[Dataset entries]
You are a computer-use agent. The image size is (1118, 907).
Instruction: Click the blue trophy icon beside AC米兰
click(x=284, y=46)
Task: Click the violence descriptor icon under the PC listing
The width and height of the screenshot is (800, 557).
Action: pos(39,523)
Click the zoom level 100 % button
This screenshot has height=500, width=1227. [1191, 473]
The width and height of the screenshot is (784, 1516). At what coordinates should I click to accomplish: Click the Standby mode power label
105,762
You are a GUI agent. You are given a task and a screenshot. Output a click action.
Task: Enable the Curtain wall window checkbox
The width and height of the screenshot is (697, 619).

* * *

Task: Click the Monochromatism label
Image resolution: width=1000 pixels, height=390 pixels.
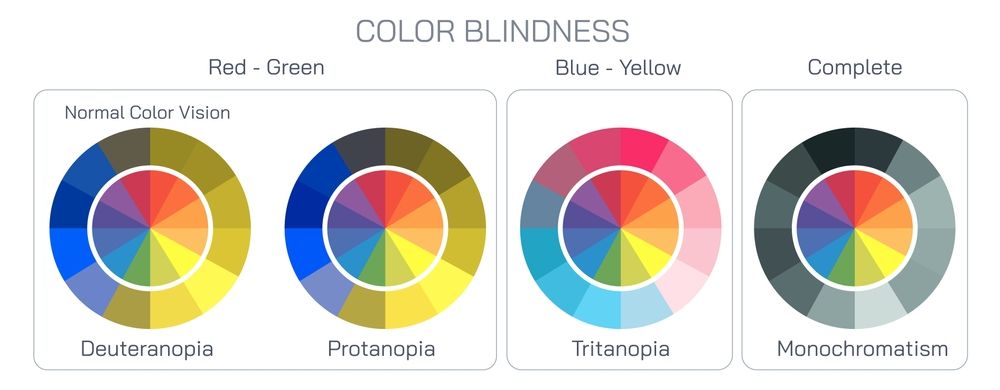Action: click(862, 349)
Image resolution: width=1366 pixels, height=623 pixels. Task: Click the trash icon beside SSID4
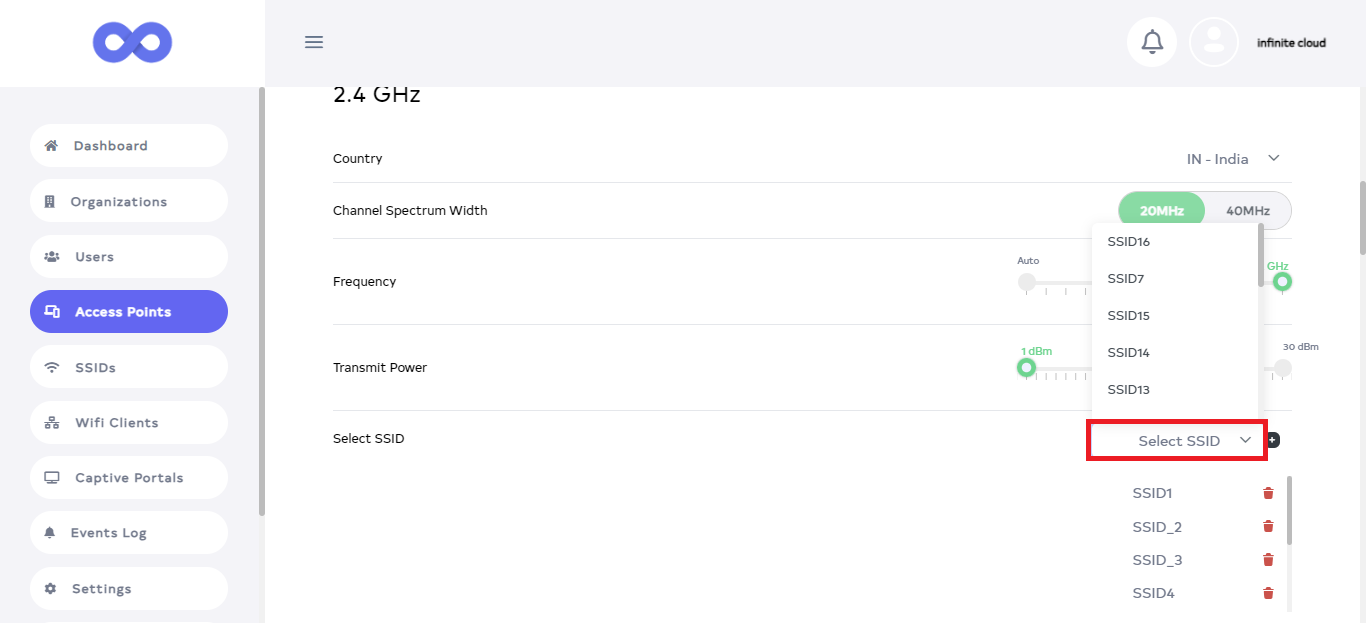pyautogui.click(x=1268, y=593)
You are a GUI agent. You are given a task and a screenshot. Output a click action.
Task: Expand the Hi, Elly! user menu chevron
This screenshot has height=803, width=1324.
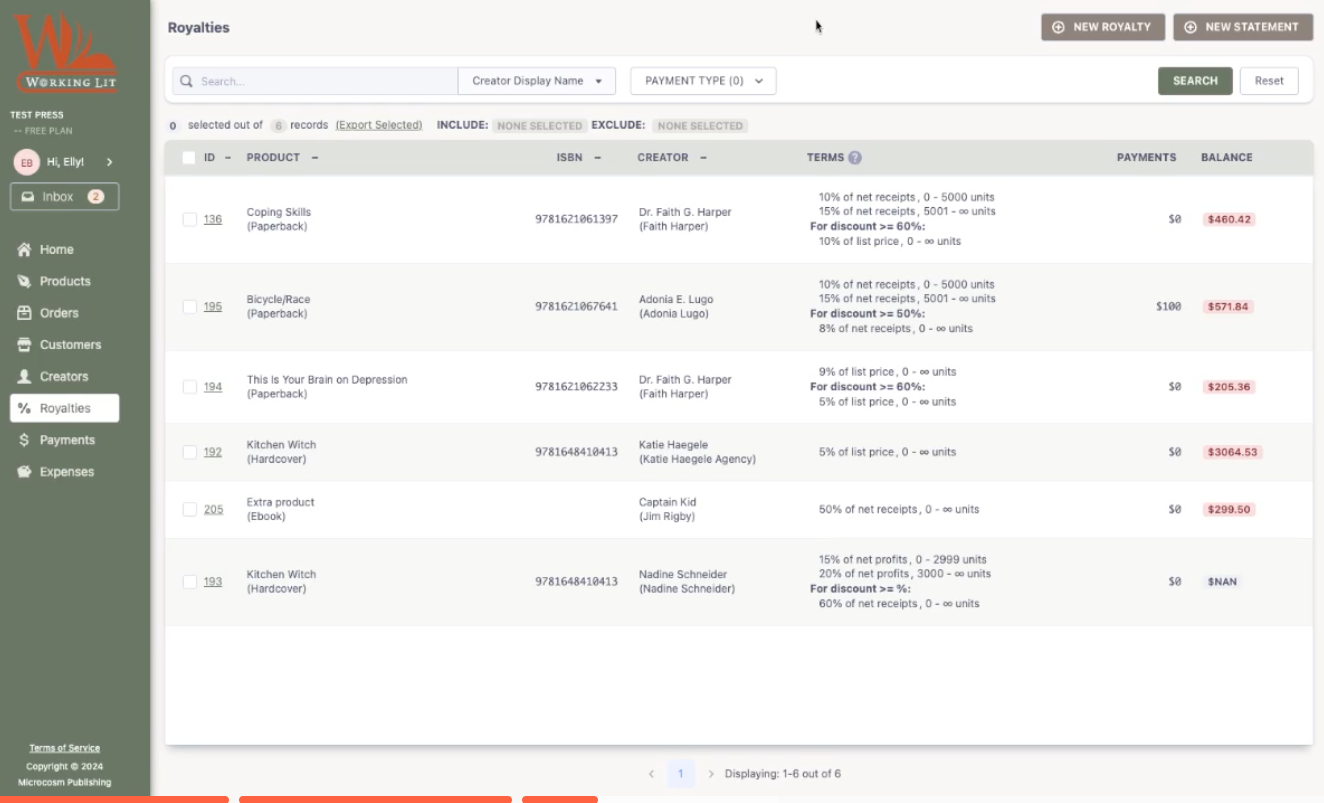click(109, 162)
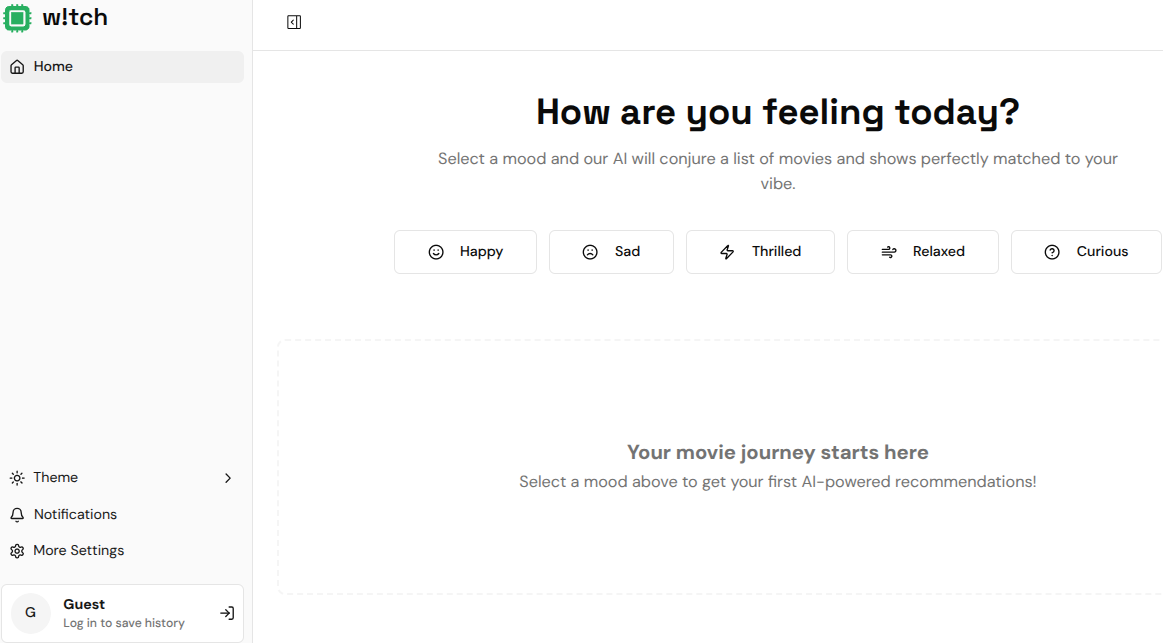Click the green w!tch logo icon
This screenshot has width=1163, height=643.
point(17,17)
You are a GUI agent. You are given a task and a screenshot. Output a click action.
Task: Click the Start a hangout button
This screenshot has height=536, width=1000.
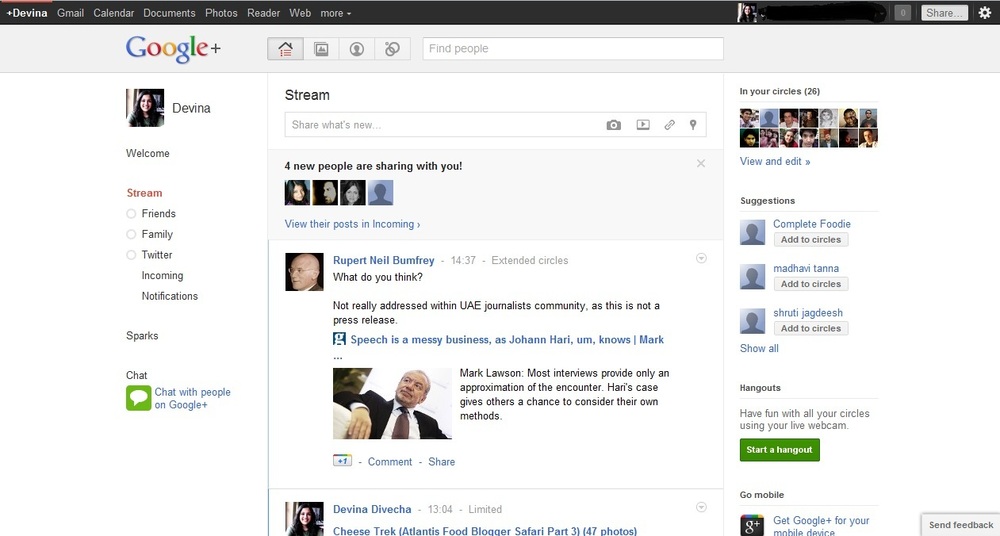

==

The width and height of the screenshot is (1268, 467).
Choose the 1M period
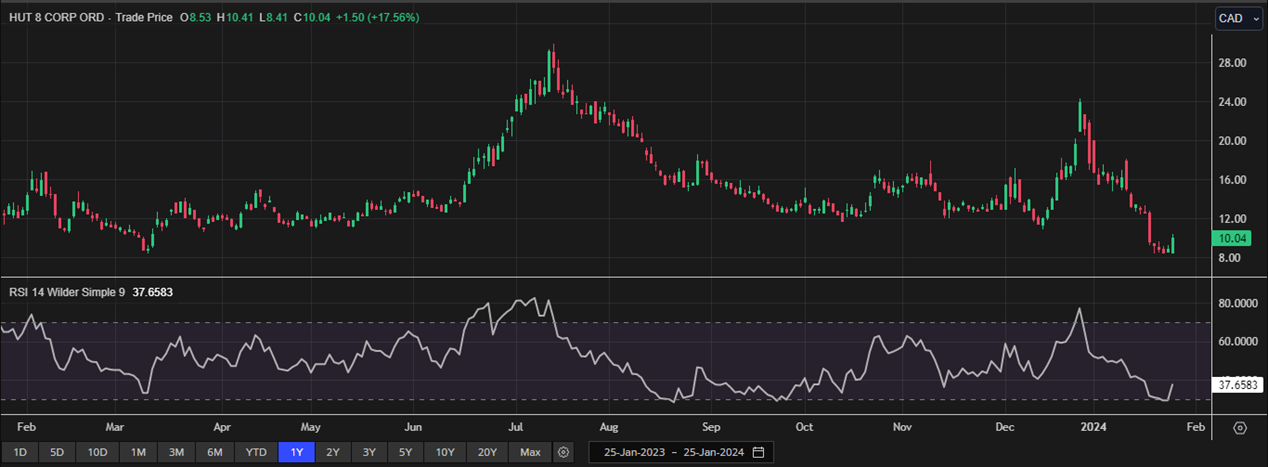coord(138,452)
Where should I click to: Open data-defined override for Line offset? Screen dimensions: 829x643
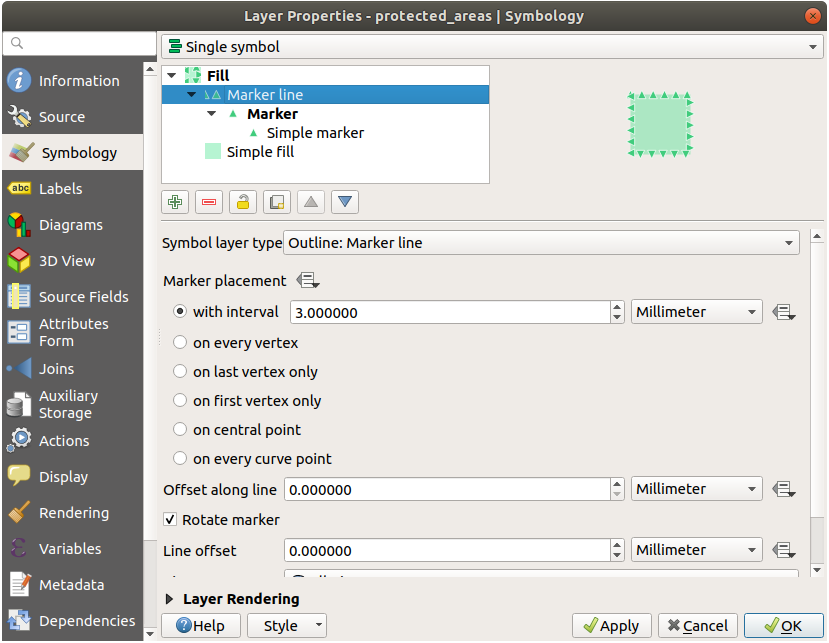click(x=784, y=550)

EXERCISE INSTRUCTIONS — Above are the records; copy exactly the lines from the line with "The width and height of the screenshot is (800, 557)." through the line with "The width and height of the screenshot is (697, 619).", both included.

WRITTEN SOLUTION —
The width and height of the screenshot is (800, 557).
Action: pos(39,523)
Click the zoom level 100 % button
This screenshot has height=500, width=1227. [1191, 473]
The width and height of the screenshot is (784, 1516). At what coordinates should I click to accomplish: Click the Standby mode power label
105,762
You are a GUI agent. You are given a task and a screenshot. Output a click action.
Task: Enable the Curtain wall window checkbox
The width and height of the screenshot is (697, 619).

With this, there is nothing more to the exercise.